There's probably nothing quite like opening your front door in a T-shirt and gym shorts, only to find a heavily armed SWAT team facing you down.
That's exactly what happened to well-known security blogger Brian Krebs, who was "swatted" yesterday (March 14). He fell victim to a very dangerous prank call that sent police rushing to his home preparing for an armed standoff.
"As soon as I open the front door, I hear this guy yelling at me, behind a squad car, pointing a pistol at me saying: 'Don't move. Put your hands up,'" Krebs told Ars Technica's Dan Goodin. "The first thing I said was, 'You've got to be kidding me.'"

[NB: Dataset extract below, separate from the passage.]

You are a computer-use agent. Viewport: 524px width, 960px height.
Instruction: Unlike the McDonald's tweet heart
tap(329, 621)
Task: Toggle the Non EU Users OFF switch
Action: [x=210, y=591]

Emergency dispatch operators had received a 911 call that seemed to come from Krebs' phone. The caller said he was Krebs, that Russian jewel thieves had broken into his northern Virginia home and shot his wife, and that he was hiding in a closet.
Police first called to confirm the emergency, but Krebs, busy cooking for a dinner party, didn't pick up. So a dozen officers from the Fairfax County Police Department rushed to Krebs' house.
Krebs told Goodin that police had sealed off the street and had dogs circling the house. Krebs allowed himself to be taken into custody and let police search the premises.
"I think they figured out pretty quickly they'd been had," Krebs tweeted yesterday after the incident. "But [it's] never fun to have assault rifles pointed at you."
Not unexpected
Ironically, Krebs had expected to be swatted eventually. Eastern European cybercriminals about whom he's written have often launched distributed denial-of-service (DDoS) attacks on his website, and more recently have made personal threats against him.
Six months ago, after receiving a new round of threats, he filed a report with the Fairfax County police and told the reporting officer to be wary of any emergency calls pretending to come from his house.
"The guy didn't even know what swatting was," Krebs told Goodin. "I was kind of surprised."
Krebs, 40, started writing about computer security at The Washington Post in 2005, and struck out on his own in 2009. His Krebs on Security blog is a daily must-read in the information-security industry, and gets enough traffic that he's able to make a living from it.
He has also made a lot of enemies in the Russian-language cybercrime underworld, thanks to his solo investigations into underground malware bazaars and his participation in the dismantling of several botnets, or secret networks of infected personal computers.
Krebs believes his swatting incident stemmed from a blog posting Wednesday (March 13) related to the "doxing," or posting of sensitive personal information about notable Americans, on a Russian website.
His posting detailed how easy it is to obtain Social Security numbers and other personal information about American citizens in the Russian online underworld.
The next day, Krebs first got a call from his Web hosting provider, which said it had received a fake FBI letter telling the provider to take down Krebs' site. Then his site was hit by a DDoS attack and was briefly offline. Finally, the SWAT team arrived.
Today (March 15), Krebs tweeted that his home Internet service provider had received a fake call asking to shut off his broadband service.
"Standard Kiddie Procedure, Step 5: Try to shut off Internet service of target," Krebs wrote. "Outcome: #FAIL."
All fun and games until someone gets hurt
Swatting first started happening in the United States about 10 years ago, thanks to the availability of "spoofing" hardware and software that lets people pretend they're calling from a different number.
Matthew Weigman, a blind Boston-area man, is believed to have participated in about 60 swatting pranks as a teenager from 2003 to 2008, and is currently serving prison time in Massachusetts for threatening a Verizon employee who was investigating the incidents.
In the past six months, pranksters have sent police to the homes of nearly a dozen celebrities in Southern California by pranksters, including Justin Bieber, Chris Brown, Simon Cowell, Tom Cruise, Miley Cyrus, Clint Eastwood, Kim Kardashian, Ashton Kutcher and Charlie Sheen.
(Earlier this week, a 12-year-old boy admitted to swatting Bieber and Kutcher.)
Three weeks ago, parts of the campus of the Massachusetts Institute of Technology were locked down following a swatting call thought to be related to the January suicide of Internet activist Aaron Swartz, who was being prosecuted for abusing MIT's computer network.
Krebs is neither the first blogger to be swatted, nor the first high-profile Internet figure to be targeted in this way.
In July 2011, cybercrime lawyer and anti-cyberbullying crusader Parry Aftab had the Bergen County SWAT team show up at her Wyckoff, N.J., home after a 911 call reported a mass shooting and hostage situation.
Last year, some conservative bloggers were also swatted, including RedState.com's Erick Erickson.
Teenage pranksters may not realize the gravity of sending police paramilitary teams barging into someone's home.
"There's a tendency for people to think this is a fun game," Krebs told Goodin. "[But] if somebody kicks in your door, I could imagine situations where people who are armed and in their home fire back at an intruder who claims to be the police."